### Exercise goal
Return all the data, word for word.

(Collected data)
'''
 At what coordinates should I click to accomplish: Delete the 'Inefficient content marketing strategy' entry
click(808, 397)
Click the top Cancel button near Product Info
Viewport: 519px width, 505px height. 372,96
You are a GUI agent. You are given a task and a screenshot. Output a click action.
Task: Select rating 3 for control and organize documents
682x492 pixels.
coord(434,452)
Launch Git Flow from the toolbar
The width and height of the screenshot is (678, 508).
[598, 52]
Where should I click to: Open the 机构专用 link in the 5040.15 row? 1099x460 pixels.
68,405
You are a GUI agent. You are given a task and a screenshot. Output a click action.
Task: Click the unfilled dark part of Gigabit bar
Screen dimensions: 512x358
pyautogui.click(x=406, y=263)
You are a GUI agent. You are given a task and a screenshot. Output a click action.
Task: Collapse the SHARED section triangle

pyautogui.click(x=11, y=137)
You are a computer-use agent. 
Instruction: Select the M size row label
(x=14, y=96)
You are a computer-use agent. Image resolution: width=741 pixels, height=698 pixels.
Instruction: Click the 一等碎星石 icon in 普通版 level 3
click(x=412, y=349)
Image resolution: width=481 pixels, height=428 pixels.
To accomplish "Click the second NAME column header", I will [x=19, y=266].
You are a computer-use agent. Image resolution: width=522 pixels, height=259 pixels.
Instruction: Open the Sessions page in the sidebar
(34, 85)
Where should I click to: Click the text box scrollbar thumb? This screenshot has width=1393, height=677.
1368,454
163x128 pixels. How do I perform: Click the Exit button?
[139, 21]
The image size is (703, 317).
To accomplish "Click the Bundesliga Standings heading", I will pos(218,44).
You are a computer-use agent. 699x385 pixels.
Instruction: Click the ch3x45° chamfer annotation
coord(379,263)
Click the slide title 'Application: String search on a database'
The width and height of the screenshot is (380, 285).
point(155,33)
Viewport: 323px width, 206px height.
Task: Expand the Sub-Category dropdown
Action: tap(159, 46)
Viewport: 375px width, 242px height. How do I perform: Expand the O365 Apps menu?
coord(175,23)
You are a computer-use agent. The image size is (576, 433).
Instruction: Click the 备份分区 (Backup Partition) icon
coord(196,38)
'''
### Written solution
 At what coordinates should I click to accomplish: Delete the 'Inefficient content marketing strategy' entry
click(808, 397)
Click the top Cancel button near Product Info
Viewport: 519px width, 505px height. 372,96
You are a GUI agent. You are given a task and a screenshot. Output a click action.
Task: Select rating 3 for control and organize documents
682x492 pixels.
coord(434,452)
Launch Git Flow from the toolbar
The width and height of the screenshot is (678, 508).
[598, 52]
Where should I click to: Open the 机构专用 link in the 5040.15 row? 1099x460 pixels.
68,405
You are a GUI agent. You are given a task and a screenshot. Output a click action.
Task: Click the unfilled dark part of Gigabit bar
Screen dimensions: 512x358
pyautogui.click(x=406, y=263)
You are a GUI agent. You are given a task and a screenshot. Output a click action.
Task: Collapse the SHARED section triangle

pyautogui.click(x=11, y=137)
You are a computer-use agent. 
Instruction: Select the M size row label
(x=14, y=96)
You are a computer-use agent. Image resolution: width=741 pixels, height=698 pixels.
Instruction: Click the 一等碎星石 icon in 普通版 level 3
click(x=412, y=349)
Image resolution: width=481 pixels, height=428 pixels.
To accomplish "Click the second NAME column header", I will [x=19, y=266].
You are a computer-use agent. Image resolution: width=522 pixels, height=259 pixels.
Instruction: Open the Sessions page in the sidebar
(34, 85)
Where should I click to: Click the text box scrollbar thumb? This screenshot has width=1393, height=677.
1368,454
163x128 pixels. How do I perform: Click the Exit button?
[139, 21]
The image size is (703, 317).
To accomplish "Click the Bundesliga Standings heading", I will pos(218,44).
You are a computer-use agent. 699x385 pixels.
Instruction: Click the ch3x45° chamfer annotation
coord(379,263)
Click the slide title 'Application: String search on a database'
The width and height of the screenshot is (380, 285).
point(155,33)
Viewport: 323px width, 206px height.
Task: Expand the Sub-Category dropdown
Action: tap(159, 46)
Viewport: 375px width, 242px height. How do I perform: Expand the O365 Apps menu?
coord(175,23)
You are a computer-use agent. The image size is (576, 433).
Instruction: Click the 备份分区 (Backup Partition) icon
coord(196,38)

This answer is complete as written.